The opportunity to study the extensive anthology that is the Śārṅgadharapaddhati and its intertextual relationships within the wider RAS collections is significantly broadening my research skills and extending the temporal focus of my research forward into the early modern period. Highlights of working in the RAS reading room are studying real physical manuscripts and the material culture of their production and reproduction, broader archival research to contextualise the sources, and the collection practices that have contributed to the RAS library and archives over the past almost (!) 200 years. Researching and writing a PhD is a singularly solitary process – feeling part of a thriving research culture and active archive in the centre of London is just pure geek-out fun (quite apart from being a most welcome break from the thesis!).
I just curated an exhibition for the RAS reading room entitled ‘Intertextual and Material Culture of the Śārṅgadharapaddhati’ to showcase the manuscript itself and items from the RAS collections connected with it. The items demonstrate the range of materials held by the RAS from the handwritten paper manuscript of the Śārngadharapaddhati to an eighteenth- or nineteenth-century CE palm leaf manuscript of the Devīmāhātmya (RAS Sanskrit ms 42 / Whish ms 41) which is part of the Mārkaṇḍeyapurāṇa, a source text for the Śārṅgadharapaddhati’s chapters on yoga. This is a Sanskrit manuscript in grantha script. A printed item included in the display is Peter Peterson’s Sanskrit edition in devanāgarī of the entire Śārṅgadharapaddhati drawing on six manuscripts. Photographs selected from the RAS photography file 24, named ‘Portraits of Orientalists’, include ‘Babu Rajinderlal Mitra’ (Rajendralal Mitra) taken in 1884, the collector Brian Houghton Hodgson taken in 1876, and the Sanskritist Monier Monier-Williams (no date). Not included in the display due to its size but included in the file is a portrait of F. Eden Pargiter (1852-1927) who translated the Mārkaṇḍeyapurāṇa in 1904. Rajendralal Mitra is the only Indian in the file and of the 39 portraits all are men. The trickiest decisions in curating the exhibit were about what had to be left out – including a stunning drawing of the temple of Dattātreya at ‘Bhátgáon’, Nepal by Raj Man Singh, 1844 (RAS Hodgson 022.047). Dattātreya is a teacher of yoga in the Mārkaṇḍeyapurāṇa and Śārṅgadharapaddhati. Whilst he is named as having mastered yoga in the yoga portion of the Śārṅgadharapaddhati verses are not attributed to him directly. Alongside Dattātreya, Markaṇḍeya is also described as a master of different types of yoga. In the yoga portion verses are attributed to the teachers Vasiṣṭha and Śārṅgadhara (self-authored) and the works the Yogaśāstras and Mārkaṇḍeyapurāṇa. Dattātreya as an ascetic and deity has a long and multifaceted history not confined to his narration of yoga teachings.

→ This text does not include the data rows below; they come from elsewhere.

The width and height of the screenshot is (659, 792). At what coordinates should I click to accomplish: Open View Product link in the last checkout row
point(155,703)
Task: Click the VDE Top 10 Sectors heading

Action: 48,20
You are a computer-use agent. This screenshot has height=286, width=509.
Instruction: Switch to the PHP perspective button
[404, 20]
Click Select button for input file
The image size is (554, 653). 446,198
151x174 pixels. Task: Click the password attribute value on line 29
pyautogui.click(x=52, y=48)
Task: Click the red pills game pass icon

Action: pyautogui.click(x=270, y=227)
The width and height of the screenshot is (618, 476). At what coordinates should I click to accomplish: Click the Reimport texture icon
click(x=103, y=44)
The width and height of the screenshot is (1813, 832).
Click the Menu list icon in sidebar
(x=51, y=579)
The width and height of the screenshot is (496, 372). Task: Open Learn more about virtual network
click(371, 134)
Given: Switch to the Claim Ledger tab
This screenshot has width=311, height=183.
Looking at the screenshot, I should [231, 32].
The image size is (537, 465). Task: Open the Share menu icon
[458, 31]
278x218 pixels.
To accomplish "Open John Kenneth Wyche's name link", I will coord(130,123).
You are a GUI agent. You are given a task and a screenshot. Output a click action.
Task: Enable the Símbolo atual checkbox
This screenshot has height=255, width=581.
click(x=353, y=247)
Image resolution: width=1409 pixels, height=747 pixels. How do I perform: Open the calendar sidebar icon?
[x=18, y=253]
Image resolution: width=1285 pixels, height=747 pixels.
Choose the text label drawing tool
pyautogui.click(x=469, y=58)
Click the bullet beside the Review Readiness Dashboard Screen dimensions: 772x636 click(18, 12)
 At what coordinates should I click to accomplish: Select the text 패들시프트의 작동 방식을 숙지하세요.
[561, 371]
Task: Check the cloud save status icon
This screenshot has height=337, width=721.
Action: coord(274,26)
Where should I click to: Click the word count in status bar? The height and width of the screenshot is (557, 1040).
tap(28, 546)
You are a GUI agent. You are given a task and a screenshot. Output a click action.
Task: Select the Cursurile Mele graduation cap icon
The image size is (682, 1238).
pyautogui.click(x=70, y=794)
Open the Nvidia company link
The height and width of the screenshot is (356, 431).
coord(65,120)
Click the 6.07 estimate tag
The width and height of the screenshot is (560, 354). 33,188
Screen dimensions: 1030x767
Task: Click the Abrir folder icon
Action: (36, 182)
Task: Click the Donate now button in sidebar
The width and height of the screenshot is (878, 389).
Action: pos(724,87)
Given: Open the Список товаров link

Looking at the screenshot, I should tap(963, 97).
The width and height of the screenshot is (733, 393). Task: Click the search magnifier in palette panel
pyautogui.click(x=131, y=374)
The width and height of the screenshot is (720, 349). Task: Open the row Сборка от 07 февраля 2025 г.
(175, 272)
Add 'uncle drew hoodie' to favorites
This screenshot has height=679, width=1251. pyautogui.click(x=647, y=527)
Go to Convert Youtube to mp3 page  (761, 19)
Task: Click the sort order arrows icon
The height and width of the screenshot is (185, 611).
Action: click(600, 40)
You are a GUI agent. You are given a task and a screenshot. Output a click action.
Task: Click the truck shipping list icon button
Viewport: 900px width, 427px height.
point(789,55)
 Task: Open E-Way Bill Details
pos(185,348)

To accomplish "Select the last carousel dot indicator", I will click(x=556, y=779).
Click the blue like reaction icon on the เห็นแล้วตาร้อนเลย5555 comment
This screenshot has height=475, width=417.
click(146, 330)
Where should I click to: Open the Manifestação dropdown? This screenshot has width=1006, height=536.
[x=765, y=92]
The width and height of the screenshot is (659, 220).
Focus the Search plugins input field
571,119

Where does scholarship on the Śārṅgadharapaddhati stand? Theodor Aufrecht and Otto Böhtlingk gave extracts and translations into German in 1871 and 1873. Peter Peterson’s 1887 edition was the first complete printed edition in Sanskrit. As yet there is no complete critical edition nor complete English translation. An intended outcome of this placement is a study of this text that analyses its teachings on yoga and its place in the history of yoga.
In the meantime, the influence of materials gathered during the placement found its way into the presentation I delivered last month at the American Academy of Religions in Denver (where the intertextuality and orality of the Śārṅgadharapaddhati, as well as the courtly production of such literature, nuanced my conclusions on rājayoga or the yoga of kings).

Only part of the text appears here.